In 2006 Steyerberg et al. (2008) reported a predictive model for mortality following esophagectomy based on SEER-Medicare data from 1991 to 1996 and validated on several other cohorts. Perhaps due to the complex multifactorial nature of post operative outcomes, the Medicare database, and the low incidence of perioperative mortality the predictive power was low—a CI of 0.58 when externally validated.

Table 9 below shows the variables considered in their nomogram with Fig. 5 graphically demonstrating the estimated 30-day perioperative mortality.

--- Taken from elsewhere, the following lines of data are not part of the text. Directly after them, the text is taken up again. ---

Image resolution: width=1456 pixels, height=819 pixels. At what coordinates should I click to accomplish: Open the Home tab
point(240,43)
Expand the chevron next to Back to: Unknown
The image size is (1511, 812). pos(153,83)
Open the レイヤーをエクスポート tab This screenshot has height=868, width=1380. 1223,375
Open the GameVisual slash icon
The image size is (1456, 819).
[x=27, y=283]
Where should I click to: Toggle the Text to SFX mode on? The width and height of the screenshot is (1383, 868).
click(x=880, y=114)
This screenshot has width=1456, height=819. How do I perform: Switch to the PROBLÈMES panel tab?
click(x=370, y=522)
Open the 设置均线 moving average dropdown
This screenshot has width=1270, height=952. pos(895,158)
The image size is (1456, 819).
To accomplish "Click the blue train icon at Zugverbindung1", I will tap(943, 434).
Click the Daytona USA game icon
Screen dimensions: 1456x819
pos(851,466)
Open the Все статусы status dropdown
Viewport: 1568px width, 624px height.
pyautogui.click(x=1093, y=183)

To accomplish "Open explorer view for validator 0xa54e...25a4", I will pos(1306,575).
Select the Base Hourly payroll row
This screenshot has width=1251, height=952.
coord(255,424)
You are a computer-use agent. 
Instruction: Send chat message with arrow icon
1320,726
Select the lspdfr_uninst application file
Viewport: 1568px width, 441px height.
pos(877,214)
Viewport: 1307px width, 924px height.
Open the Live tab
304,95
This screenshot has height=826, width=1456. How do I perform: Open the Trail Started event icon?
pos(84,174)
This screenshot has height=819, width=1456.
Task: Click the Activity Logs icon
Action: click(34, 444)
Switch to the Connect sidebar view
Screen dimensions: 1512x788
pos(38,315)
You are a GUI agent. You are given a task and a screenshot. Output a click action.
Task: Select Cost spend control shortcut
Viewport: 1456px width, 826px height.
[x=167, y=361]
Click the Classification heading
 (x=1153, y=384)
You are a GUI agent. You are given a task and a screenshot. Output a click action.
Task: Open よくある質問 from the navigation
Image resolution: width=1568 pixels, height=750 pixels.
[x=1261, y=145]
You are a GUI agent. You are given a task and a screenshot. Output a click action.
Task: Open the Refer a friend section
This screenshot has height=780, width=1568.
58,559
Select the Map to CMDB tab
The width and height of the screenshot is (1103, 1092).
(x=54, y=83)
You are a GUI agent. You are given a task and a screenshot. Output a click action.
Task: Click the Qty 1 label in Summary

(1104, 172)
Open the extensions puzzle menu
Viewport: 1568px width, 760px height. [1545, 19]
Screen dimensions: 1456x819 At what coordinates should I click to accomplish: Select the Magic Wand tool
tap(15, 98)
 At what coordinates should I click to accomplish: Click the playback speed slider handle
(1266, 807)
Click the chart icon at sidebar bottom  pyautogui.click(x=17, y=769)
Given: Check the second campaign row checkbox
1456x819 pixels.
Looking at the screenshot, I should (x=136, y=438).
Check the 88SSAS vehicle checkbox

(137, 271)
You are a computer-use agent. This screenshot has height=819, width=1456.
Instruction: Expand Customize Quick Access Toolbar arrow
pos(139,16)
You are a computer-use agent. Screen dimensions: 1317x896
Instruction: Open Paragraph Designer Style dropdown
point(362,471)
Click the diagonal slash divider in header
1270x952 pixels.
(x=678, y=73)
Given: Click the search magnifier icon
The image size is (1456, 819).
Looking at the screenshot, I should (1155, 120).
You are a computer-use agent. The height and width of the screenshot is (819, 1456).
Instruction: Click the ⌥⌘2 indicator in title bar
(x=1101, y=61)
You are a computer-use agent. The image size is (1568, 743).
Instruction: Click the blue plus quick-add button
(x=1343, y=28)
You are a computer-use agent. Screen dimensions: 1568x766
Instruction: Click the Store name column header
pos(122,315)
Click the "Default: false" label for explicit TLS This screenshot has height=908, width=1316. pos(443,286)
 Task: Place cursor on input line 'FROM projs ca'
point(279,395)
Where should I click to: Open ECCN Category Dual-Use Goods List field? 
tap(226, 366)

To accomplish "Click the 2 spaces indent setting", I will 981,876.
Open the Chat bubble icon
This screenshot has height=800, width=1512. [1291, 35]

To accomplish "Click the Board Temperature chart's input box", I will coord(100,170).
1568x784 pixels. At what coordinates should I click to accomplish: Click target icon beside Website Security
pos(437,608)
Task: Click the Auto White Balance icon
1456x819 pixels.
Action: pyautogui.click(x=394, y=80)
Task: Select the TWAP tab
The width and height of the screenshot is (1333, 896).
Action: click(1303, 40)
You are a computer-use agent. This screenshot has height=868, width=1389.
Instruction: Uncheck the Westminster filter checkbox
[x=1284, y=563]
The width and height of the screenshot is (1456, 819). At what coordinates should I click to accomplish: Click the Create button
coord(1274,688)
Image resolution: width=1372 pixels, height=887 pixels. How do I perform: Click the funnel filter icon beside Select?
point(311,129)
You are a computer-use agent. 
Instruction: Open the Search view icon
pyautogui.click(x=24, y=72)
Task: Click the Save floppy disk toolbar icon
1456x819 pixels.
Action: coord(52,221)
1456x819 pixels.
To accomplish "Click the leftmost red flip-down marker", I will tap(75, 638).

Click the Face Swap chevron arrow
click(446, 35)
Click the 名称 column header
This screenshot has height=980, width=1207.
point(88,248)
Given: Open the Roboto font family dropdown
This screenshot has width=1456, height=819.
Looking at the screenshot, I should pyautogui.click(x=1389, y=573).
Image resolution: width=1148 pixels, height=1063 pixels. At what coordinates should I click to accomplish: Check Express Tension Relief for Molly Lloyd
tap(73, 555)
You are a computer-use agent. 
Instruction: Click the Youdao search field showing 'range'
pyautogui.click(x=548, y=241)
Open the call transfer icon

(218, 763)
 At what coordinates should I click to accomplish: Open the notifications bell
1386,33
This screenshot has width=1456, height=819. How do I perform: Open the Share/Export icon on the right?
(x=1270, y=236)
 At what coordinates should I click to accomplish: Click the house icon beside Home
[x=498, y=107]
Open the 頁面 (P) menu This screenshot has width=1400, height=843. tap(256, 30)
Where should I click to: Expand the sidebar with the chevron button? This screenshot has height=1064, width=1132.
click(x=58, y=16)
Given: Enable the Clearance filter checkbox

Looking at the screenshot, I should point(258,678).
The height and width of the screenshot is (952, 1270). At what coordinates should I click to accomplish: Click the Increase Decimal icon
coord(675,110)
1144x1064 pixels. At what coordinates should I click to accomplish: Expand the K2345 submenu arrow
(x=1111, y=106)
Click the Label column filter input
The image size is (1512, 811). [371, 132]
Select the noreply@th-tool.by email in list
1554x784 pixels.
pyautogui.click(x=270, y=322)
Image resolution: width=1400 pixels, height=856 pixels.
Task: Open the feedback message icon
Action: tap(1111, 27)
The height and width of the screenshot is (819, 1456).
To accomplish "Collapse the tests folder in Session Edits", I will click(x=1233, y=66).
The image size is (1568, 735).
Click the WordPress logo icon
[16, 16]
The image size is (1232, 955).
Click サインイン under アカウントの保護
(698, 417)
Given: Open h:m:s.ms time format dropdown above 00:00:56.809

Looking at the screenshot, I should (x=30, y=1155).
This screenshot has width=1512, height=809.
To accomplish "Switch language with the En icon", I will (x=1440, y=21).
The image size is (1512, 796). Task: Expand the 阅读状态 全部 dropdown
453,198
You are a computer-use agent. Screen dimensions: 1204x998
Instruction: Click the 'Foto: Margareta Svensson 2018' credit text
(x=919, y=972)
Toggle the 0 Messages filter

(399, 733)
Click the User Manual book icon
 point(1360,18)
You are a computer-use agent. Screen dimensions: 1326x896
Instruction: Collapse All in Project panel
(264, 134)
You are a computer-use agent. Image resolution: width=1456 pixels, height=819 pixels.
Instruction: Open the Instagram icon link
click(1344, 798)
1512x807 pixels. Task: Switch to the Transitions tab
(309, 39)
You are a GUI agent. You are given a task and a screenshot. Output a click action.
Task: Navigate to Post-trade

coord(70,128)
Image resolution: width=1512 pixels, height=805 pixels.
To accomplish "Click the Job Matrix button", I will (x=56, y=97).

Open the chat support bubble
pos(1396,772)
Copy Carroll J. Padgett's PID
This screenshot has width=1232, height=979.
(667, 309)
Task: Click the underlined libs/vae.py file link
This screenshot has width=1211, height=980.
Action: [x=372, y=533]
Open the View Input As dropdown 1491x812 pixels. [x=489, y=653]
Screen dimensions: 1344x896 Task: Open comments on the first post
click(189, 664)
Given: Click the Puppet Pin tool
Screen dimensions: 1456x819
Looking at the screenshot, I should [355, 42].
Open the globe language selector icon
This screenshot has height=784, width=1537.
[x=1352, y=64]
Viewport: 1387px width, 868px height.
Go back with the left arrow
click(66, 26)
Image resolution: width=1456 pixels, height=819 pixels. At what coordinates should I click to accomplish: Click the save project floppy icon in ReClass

Table 9 Score chart to estimate 30-day mortality after cancer-directed surgery for esophageal cancer
Fig. 5
figure 5

Adapted from Steyerberg et al. Score chart to estimate 30-day mortality after cancer-directed surgery for esophageal cancer

While the above model is not independently adequate for medical decision-making in its current state with a CI of 0.58, it provides a template for a more precise prediction tool. A more accurate, perhaps institution specific, prediction tool for perioperative mortality may be of use. Such a tool could be of use in counseling high-risk patients with advanced stage to avoid esophagectomy based on a high estimate of postoperative mortality. Additionally, a perioperative mortality risk prediction tool may be used in conjunction with those predicting survival after cCR from chemoradiotherapy—identifying those patients most appropriate for esophageal salvage (Fig. 6).

Fig. 6
figure 6

Estimated surgical mortality in relation to the sum cumulative score that can be obtained from Table 9. The 95 % CIs are based on analysis of four cohorts, containing 3,592 patients undergoing surgery for esophageal cancer using the aforementioned scale and formula. Adapted from Steyerberg et al. (2008)

6 Summary

While esophageal cancer continues to claim the lives of a significant number of those that it affects, aggressive trimodal treatment strategies within a targeted population has resulted in progressive increases in survival. However, neoadjuvant CRT followed by esophagectomy has the potential to provide significant survival benefit to patients whose tumor biology is responsive to CRT, despite advanced disease. However, the oncologic response to treatment is heterogenous across and within clinically stratified treatment groups. Accurately identifying those patients that will benefit from aggressive treatment, and sparing non-responders the risks associated with trimodality treatment will depend on novel utilization of existing prognostic tools and the development of additional assays.